** Opening SUPPLIED RECORDS block **
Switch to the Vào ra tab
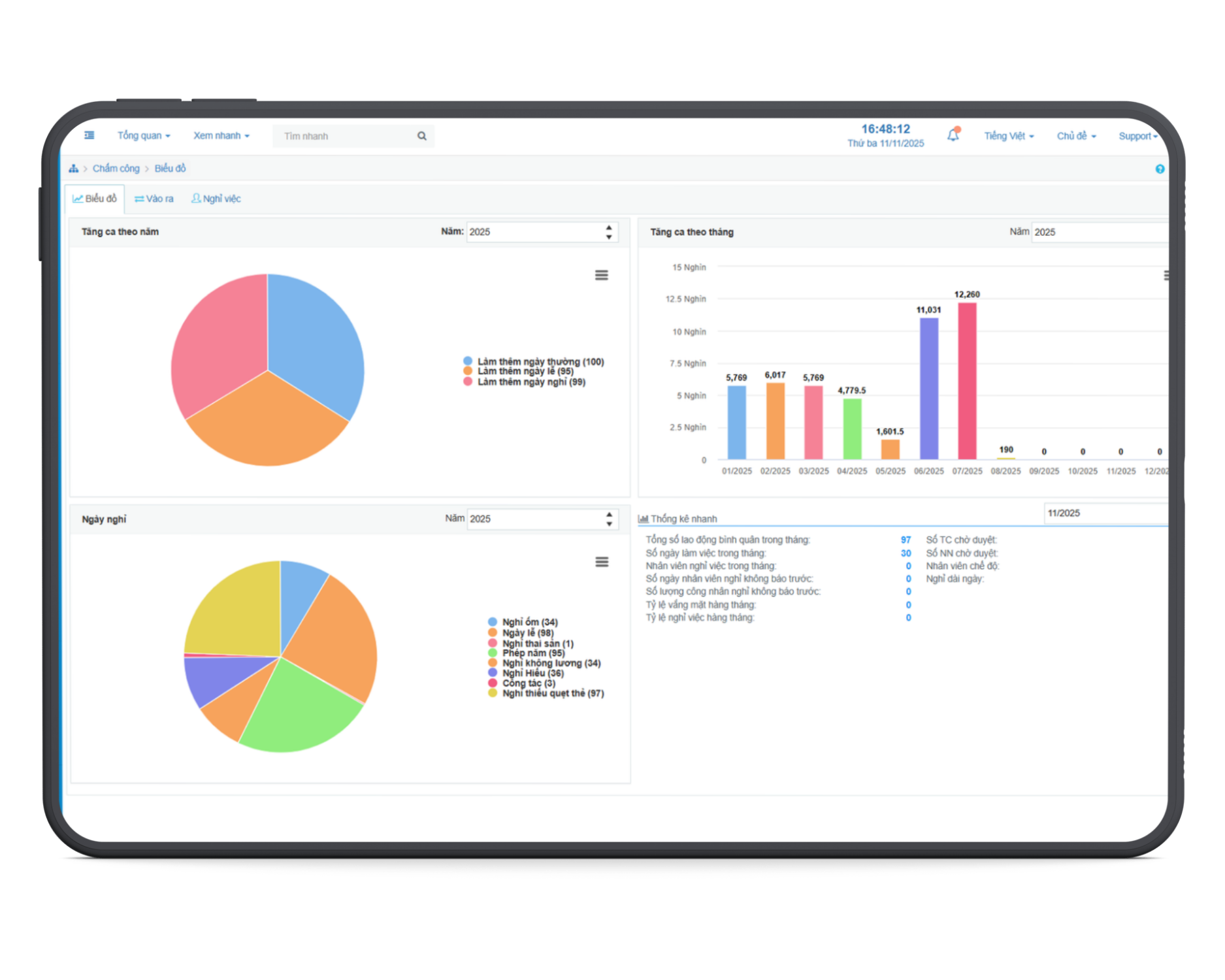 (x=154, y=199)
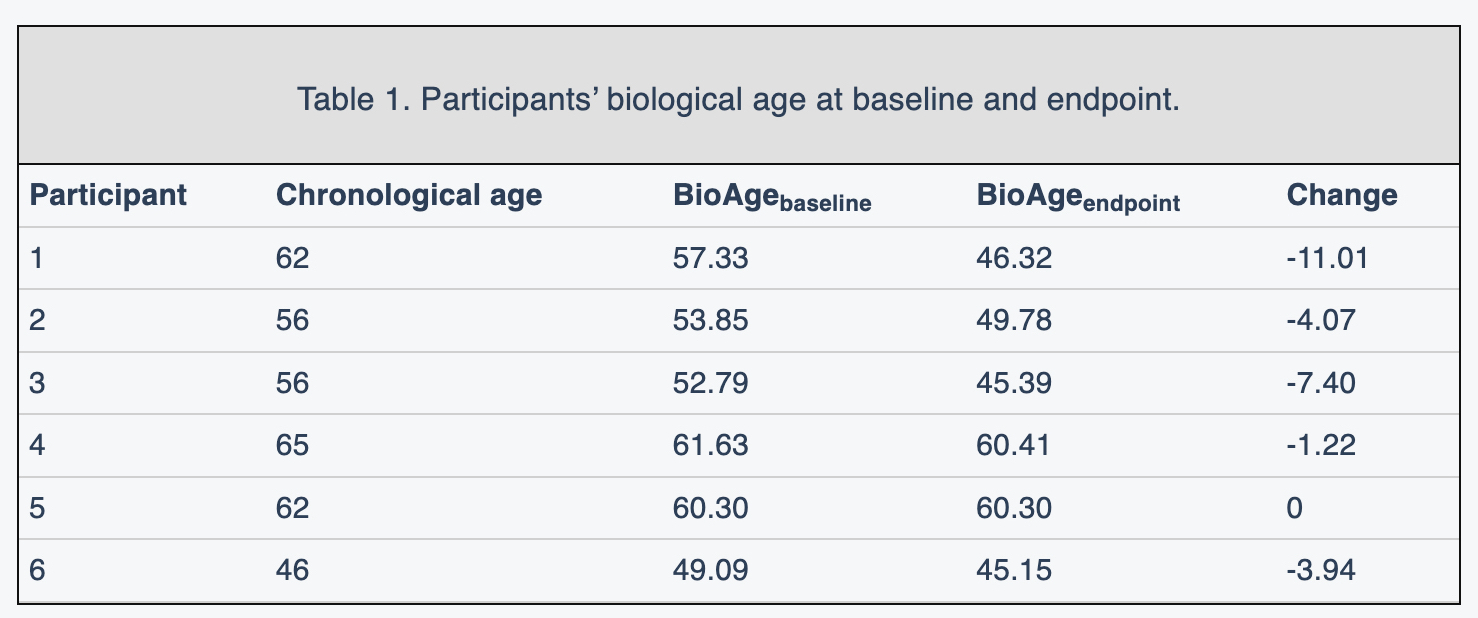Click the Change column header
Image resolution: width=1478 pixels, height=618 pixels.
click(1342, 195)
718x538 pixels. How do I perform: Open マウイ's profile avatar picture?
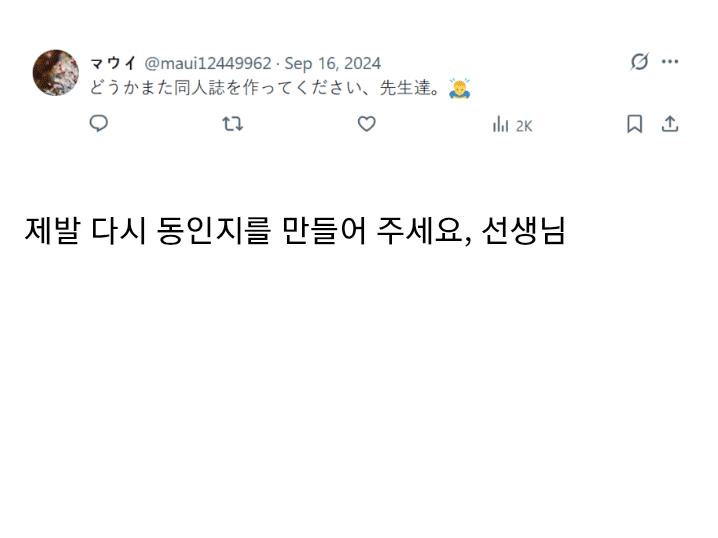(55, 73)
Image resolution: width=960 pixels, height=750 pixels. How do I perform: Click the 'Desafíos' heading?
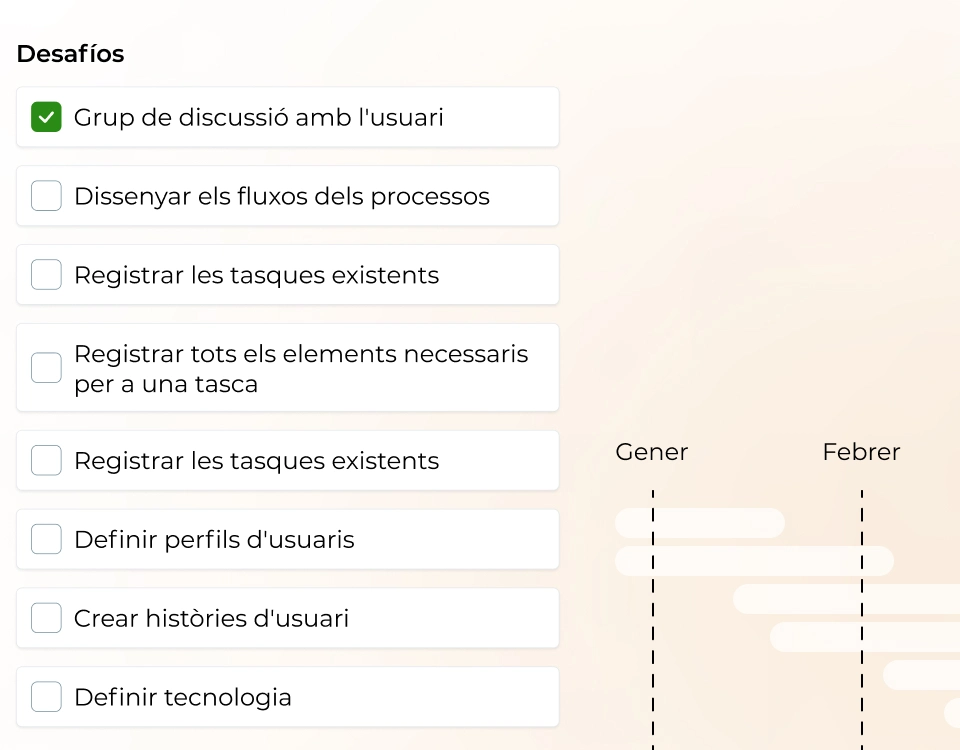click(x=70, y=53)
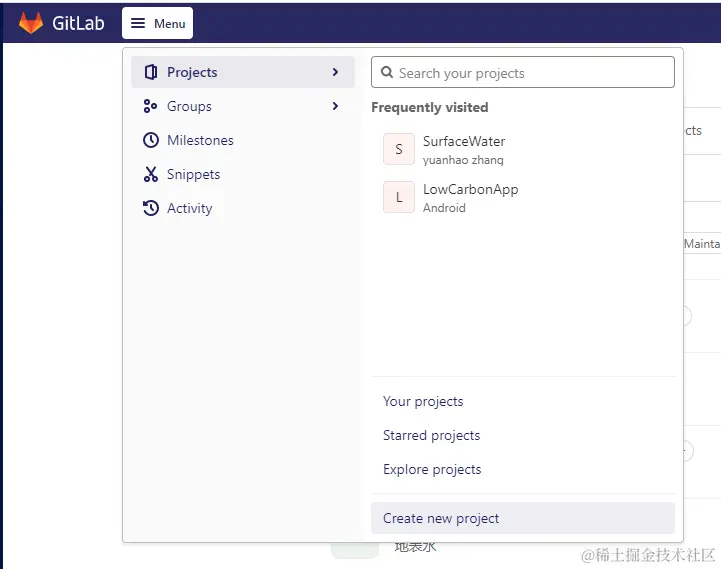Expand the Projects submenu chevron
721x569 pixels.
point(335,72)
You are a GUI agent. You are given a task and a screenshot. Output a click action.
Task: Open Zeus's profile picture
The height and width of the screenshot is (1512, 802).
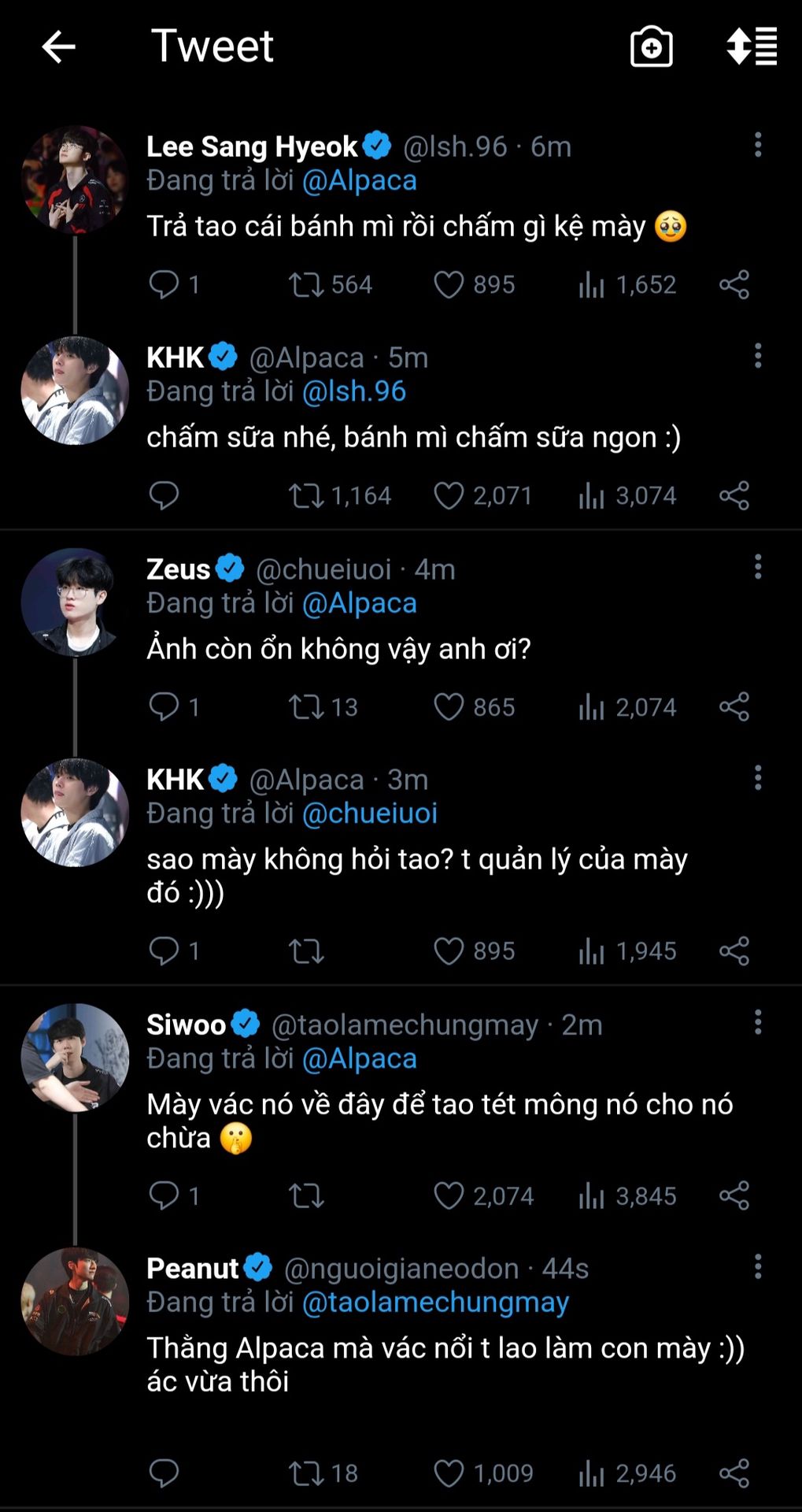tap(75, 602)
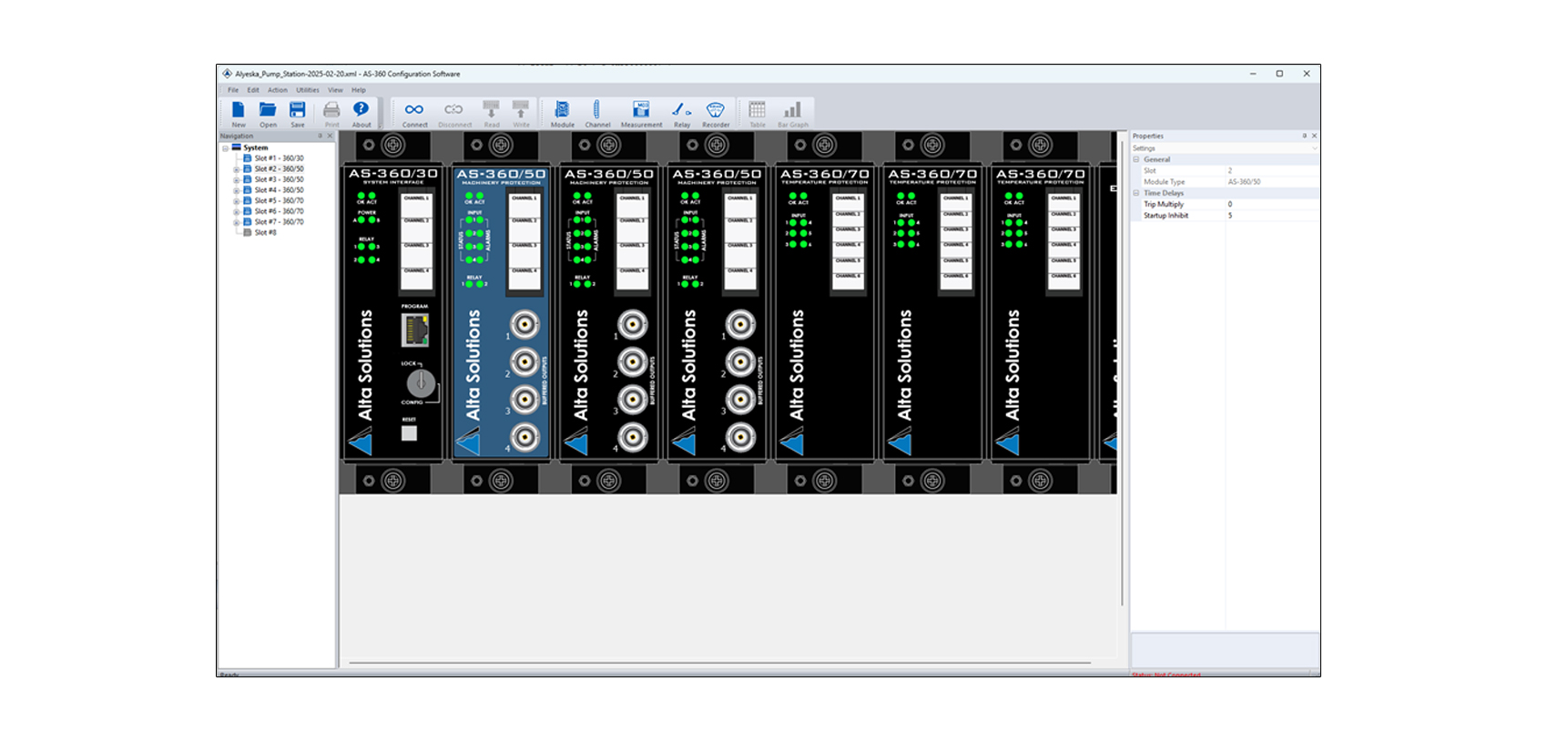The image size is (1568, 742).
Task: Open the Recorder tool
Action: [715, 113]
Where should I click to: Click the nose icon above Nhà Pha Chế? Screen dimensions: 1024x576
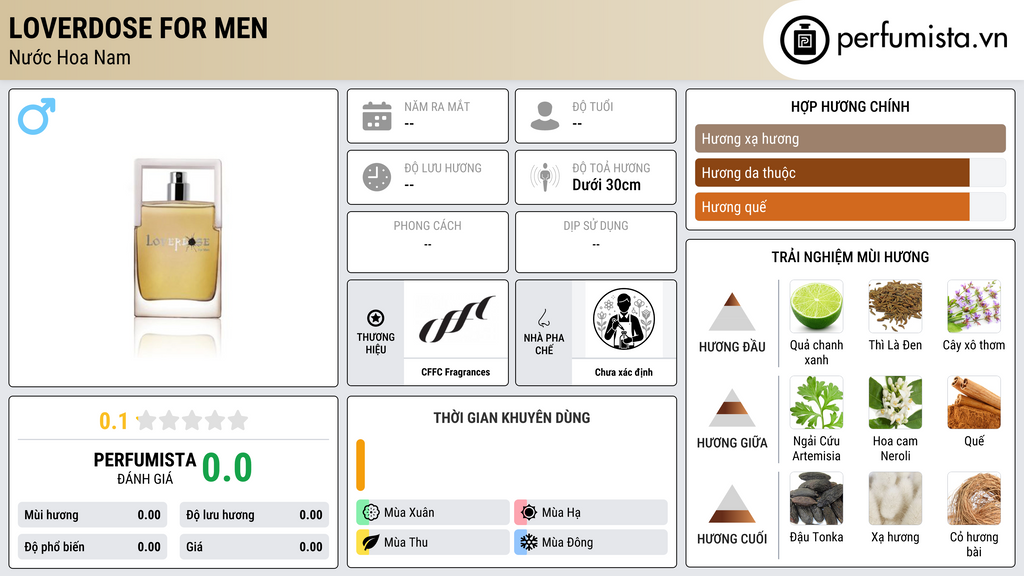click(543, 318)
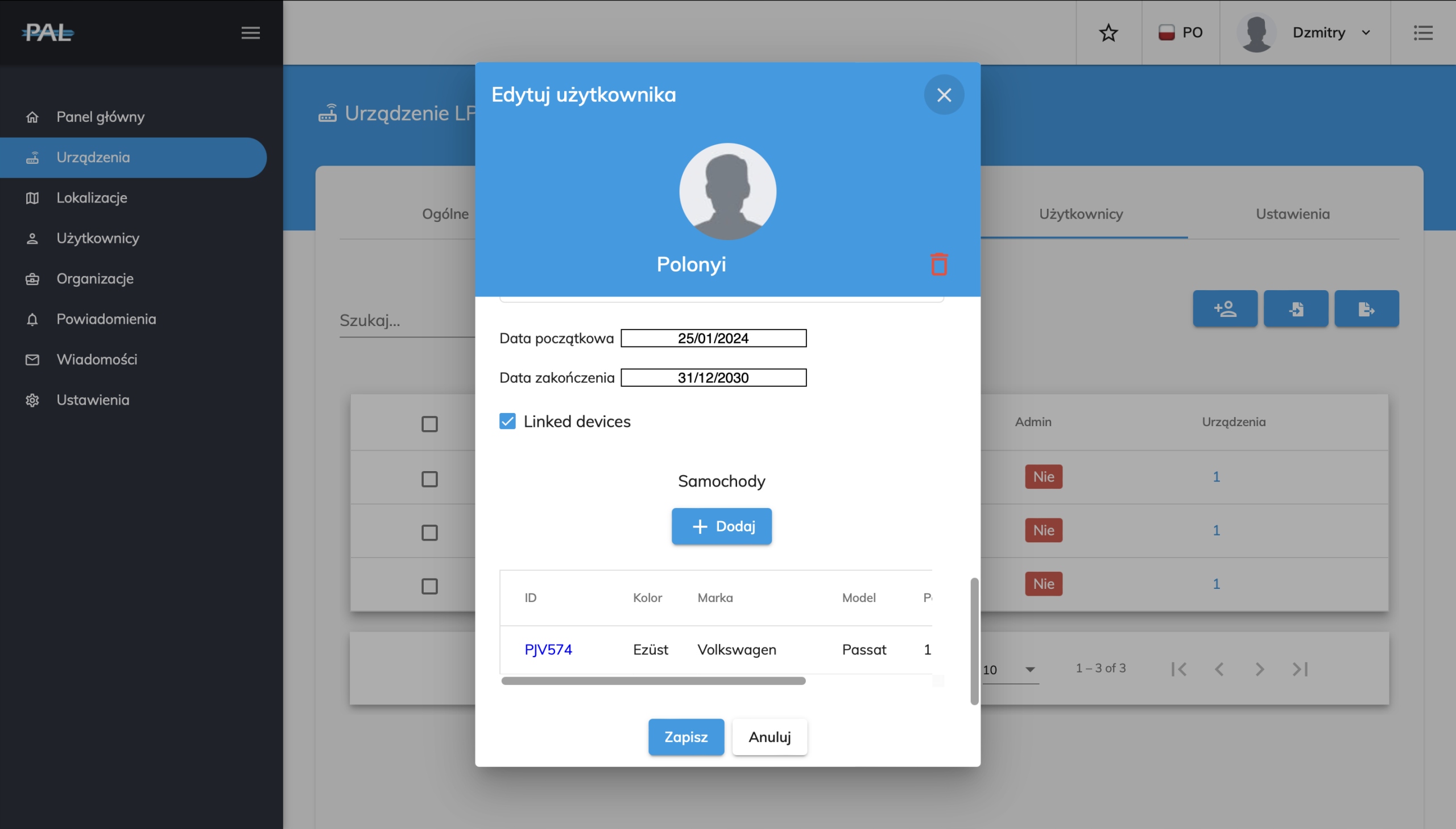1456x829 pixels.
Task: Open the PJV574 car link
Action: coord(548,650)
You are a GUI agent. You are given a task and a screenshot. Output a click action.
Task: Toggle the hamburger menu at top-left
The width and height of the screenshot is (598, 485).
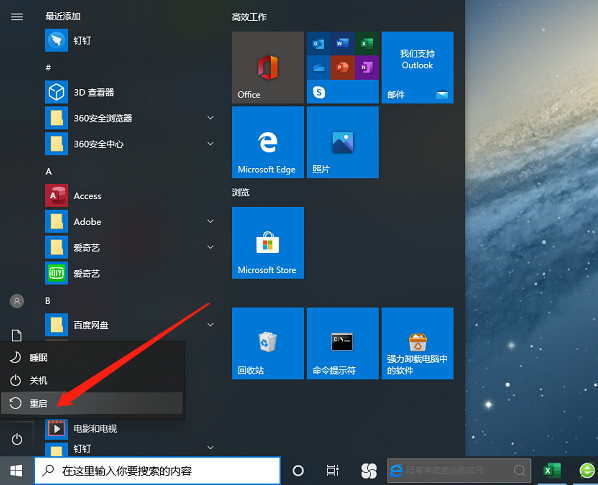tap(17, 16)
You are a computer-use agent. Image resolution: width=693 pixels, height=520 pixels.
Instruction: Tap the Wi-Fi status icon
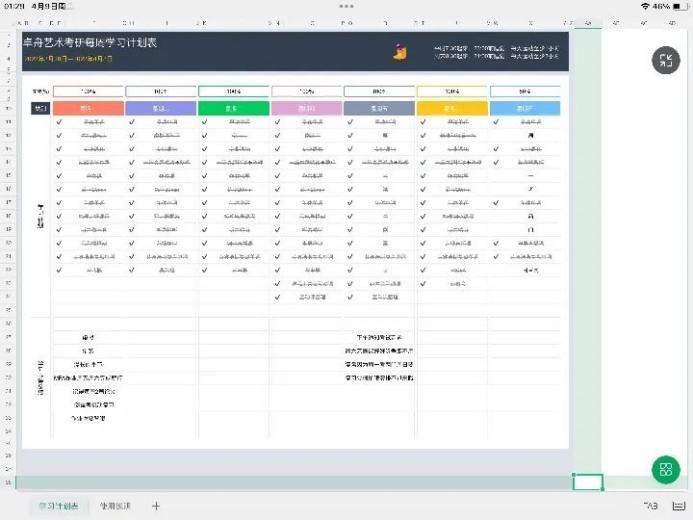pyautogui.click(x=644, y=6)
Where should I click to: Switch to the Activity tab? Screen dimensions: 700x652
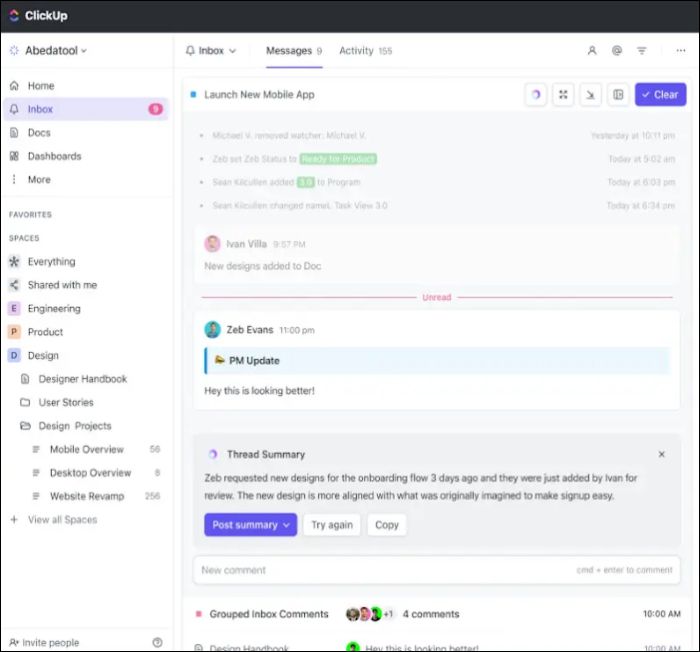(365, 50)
** Closing SUPPLIED RECORDS block **
- EXERCISE DETAILS
Your task is to reproduce every record exactly while omitting the pictures.

- RESPONSE BELOW
Switch to the Vào ra tab
 (x=154, y=199)
Click the Change column header
Image resolution: width=1478 pixels, height=618 pixels.
click(1342, 195)
718x538 pixels. How do I perform: Open マウイ's profile avatar picture?
(55, 73)
Image resolution: width=960 pixels, height=750 pixels. How do I perform: Click the 'Desafíos' heading?
click(x=70, y=53)
Expand the Projects submenu chevron
721x569 pixels.
point(335,72)
You are a GUI agent. You are given a task and a screenshot. Output a click action.
Task: Open Zeus's profile picture
The height and width of the screenshot is (1512, 802).
tap(75, 602)
The image size is (1568, 742).
Task: Open the Recorder tool
Action: [715, 113]
Where should I click to: Click the nose icon above Nhà Pha Chế? Screen dimensions: 1024x576
click(543, 318)
1456x829 pixels.
Task: Open the PJV574 car link
Action: coord(548,650)
You are a GUI agent. You are given a task and a screenshot. Output a click action.
Task: Toggle the hamburger menu at top-left
The width and height of the screenshot is (598, 485).
tap(17, 16)
You are a computer-use agent. Image resolution: width=693 pixels, height=520 pixels.
Instruction: Tap the Wi-Fi status icon
pyautogui.click(x=644, y=6)
Where should I click to: Switch to the Activity tab? Screen dimensions: 700x652
(365, 50)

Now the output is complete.